5
votes

I have no experience in Haskell. I'm trying to parse many .json files to a data structure in Haskell using aeson. However, by reasons beyond my control, I need to store the name of the file from where the data was parsed as one of the fields in my data. A simple example of what I have so far is:

data Observation = Observation { id :: Integer
                               , value :: Integer
                               , filename :: String}

instance FromJSON Observation where
  parseJson (Object v) =
    Observation <$> (read <$> v .: "id")
                <*> v .: "value"
                <*> ????

My question is: what is a smart way to be able to serialize my data when parsing a json file having access to the name of the file?

What comes in my mind is to define another data like NotNamedObservation, initialize it and then having a function that converts NotNamedObservation -> String -> Observation (where String is the filename) but that sounds like a very poor approach.

Thanks.

2
I think your idea of defining an extra datatype representing an "observation without a filename" is a very good one!Benjamin Hodgson
It may not seem terribly clever, but I also think your suggested solution is the best one. Particularly if it had the signature NotNamedObservation -> FilePath -> Observation, then it's obvious what's going on.Jordan Mackie

2 Answers

2
votes

When you don't control the data definition and you have strict requirements about the format to parse, it's better to write the (de)serializer explicitly.

If external information is required to fully construct values, avoid the FromJSON/ToJSON type classes, and just write standalone parsers.

aeson's deriving mechanism is more suited to applications that talk to themselves (and thus only care about round-tripping between parseJSON and toJSON), or where there is flexibility either in defining the JSON format or the Haskell types.


If you still have to use these classes for some reason, one option is of course to just put undefined in those missing fields.

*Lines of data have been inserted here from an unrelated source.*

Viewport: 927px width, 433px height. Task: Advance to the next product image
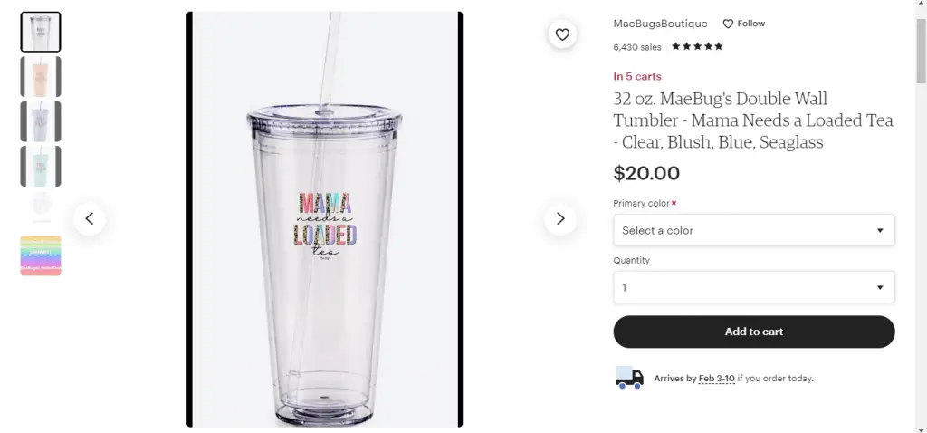(x=560, y=218)
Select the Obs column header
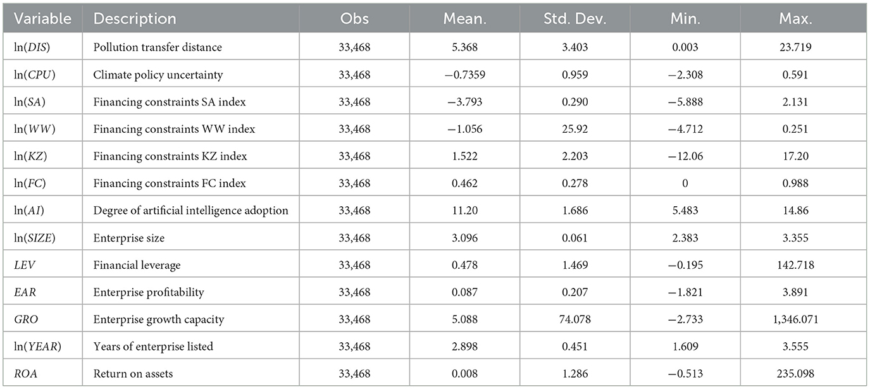 pos(354,18)
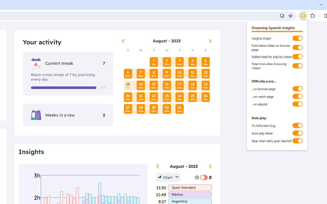Toggle Auto play faster off
327x204 pixels.
(297, 133)
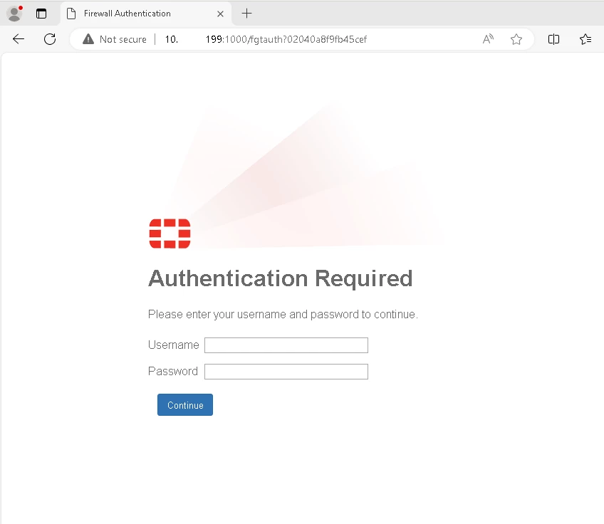Add page to favorites with star icon

click(x=516, y=39)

To rely on the type system more, you can also parameterize types by a "phase" (that assumes again you can tweak the data type), which is a type constructor that wraps some fields.


data Observation' p = Observation
  { id :: Integer
  , value :: Integer
  , filename :: p String }

-- This is isomorphic to the original Observation data type
type Observation = Observation Identity

-- When we don't have the filename available, we keep the field empty with Proxy
instance FromJSON (Observation' Proxy) where
  ...

mkObservation :: FileName -> Observation' Proxy -> Observation
2
votes

Just make your instance a function from file path to Observation:

{-# LANGUAGE FlexibleInstances #-}
{-# LANGUAGE OverloadedStrings #-}
import Data.Aeson
import qualified Data.ByteString.Lazy as LBS
import System.Environment

data Observation = Observation { ident    :: Integer
                               , value    :: Integer
                               , filename :: FilePath
                               } deriving (Show)

instance FromJSON (FilePath -> Observation) where
  parseJSON (Object v) =
    do i <- read <$> v .: "id"
       l <- v .: "value"
       pure $ Observation i l

main :: IO ()
main = do
  files <- getArgs
  fileContents <- traverse LBS.readFile files
  print fileContents
  let fs = map (maybe (error "Invalid json") id . decode) fileContents
      jsons :: [Observation]
      jsons = zipWith ($) fs files
  print jsons